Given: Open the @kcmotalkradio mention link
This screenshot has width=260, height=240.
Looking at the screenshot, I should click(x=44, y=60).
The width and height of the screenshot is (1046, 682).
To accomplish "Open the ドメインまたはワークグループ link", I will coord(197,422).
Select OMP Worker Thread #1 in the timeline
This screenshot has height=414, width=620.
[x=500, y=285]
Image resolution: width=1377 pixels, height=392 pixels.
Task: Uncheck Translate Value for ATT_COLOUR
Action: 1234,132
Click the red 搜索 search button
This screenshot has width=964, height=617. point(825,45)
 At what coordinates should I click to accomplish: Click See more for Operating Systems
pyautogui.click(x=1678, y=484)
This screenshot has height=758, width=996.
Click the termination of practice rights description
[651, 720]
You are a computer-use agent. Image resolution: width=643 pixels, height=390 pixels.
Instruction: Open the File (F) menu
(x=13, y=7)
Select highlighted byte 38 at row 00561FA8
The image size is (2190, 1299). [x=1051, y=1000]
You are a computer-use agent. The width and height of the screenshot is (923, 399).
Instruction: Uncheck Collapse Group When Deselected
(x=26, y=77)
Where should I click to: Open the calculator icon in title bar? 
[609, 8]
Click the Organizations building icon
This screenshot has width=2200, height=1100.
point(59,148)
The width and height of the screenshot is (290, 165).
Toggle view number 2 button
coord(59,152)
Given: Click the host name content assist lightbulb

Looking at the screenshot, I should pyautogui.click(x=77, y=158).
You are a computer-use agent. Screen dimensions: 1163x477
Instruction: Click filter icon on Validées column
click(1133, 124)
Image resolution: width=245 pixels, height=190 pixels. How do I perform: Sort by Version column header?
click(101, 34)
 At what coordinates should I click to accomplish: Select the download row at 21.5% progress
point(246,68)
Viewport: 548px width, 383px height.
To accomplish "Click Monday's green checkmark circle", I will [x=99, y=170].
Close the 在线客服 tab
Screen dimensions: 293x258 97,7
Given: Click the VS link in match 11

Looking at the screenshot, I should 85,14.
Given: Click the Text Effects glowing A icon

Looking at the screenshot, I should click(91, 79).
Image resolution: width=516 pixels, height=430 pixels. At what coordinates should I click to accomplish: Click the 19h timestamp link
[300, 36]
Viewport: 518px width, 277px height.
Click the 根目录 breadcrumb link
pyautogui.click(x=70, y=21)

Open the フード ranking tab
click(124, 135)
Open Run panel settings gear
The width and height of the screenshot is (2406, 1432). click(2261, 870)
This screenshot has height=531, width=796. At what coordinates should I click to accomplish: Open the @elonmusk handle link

——

_What you should do:_
Please write out the items again from the beginning through the line containing "will [x=99, y=170].", replacing "Instruction" with "Directive" and leaving everything else unchanged.

_Expected answer:_
Given: Open the @kcmotalkradio mention link
This screenshot has width=260, height=240.
Looking at the screenshot, I should click(x=44, y=60).
The width and height of the screenshot is (1046, 682).
To accomplish "Open the ドメインまたはワークグループ link", I will coord(197,422).
Select OMP Worker Thread #1 in the timeline
This screenshot has height=414, width=620.
[x=500, y=285]
Image resolution: width=1377 pixels, height=392 pixels.
Task: Uncheck Translate Value for ATT_COLOUR
Action: 1234,132
Click the red 搜索 search button
This screenshot has width=964, height=617. point(825,45)
 At what coordinates should I click to accomplish: Click See more for Operating Systems
pyautogui.click(x=1678, y=484)
This screenshot has height=758, width=996.
Click the termination of practice rights description
[651, 720]
You are a computer-use agent. Image resolution: width=643 pixels, height=390 pixels.
Directive: Open the File (F) menu
(x=13, y=7)
Select highlighted byte 38 at row 00561FA8
The image size is (2190, 1299). [x=1051, y=1000]
You are a computer-use agent. The width and height of the screenshot is (923, 399).
Directive: Uncheck Collapse Group When Deselected
(x=26, y=77)
Where should I click to: Open the calculator icon in title bar? 
[609, 8]
Click the Organizations building icon
This screenshot has width=2200, height=1100.
point(59,148)
The width and height of the screenshot is (290, 165).
Toggle view number 2 button
coord(59,152)
Given: Click the host name content assist lightbulb

Looking at the screenshot, I should pyautogui.click(x=77, y=158).
You are a computer-use agent. Screen dimensions: 1163x477
Directive: Click filter icon on Validées column
click(1133, 124)
Image resolution: width=245 pixels, height=190 pixels. How do I perform: Sort by Version column header?
click(101, 34)
 At what coordinates should I click to accomplish: Select the download row at 21.5% progress
point(246,68)
Viewport: 548px width, 383px height.
To accomplish "Click Monday's green checkmark circle", I will [x=99, y=170].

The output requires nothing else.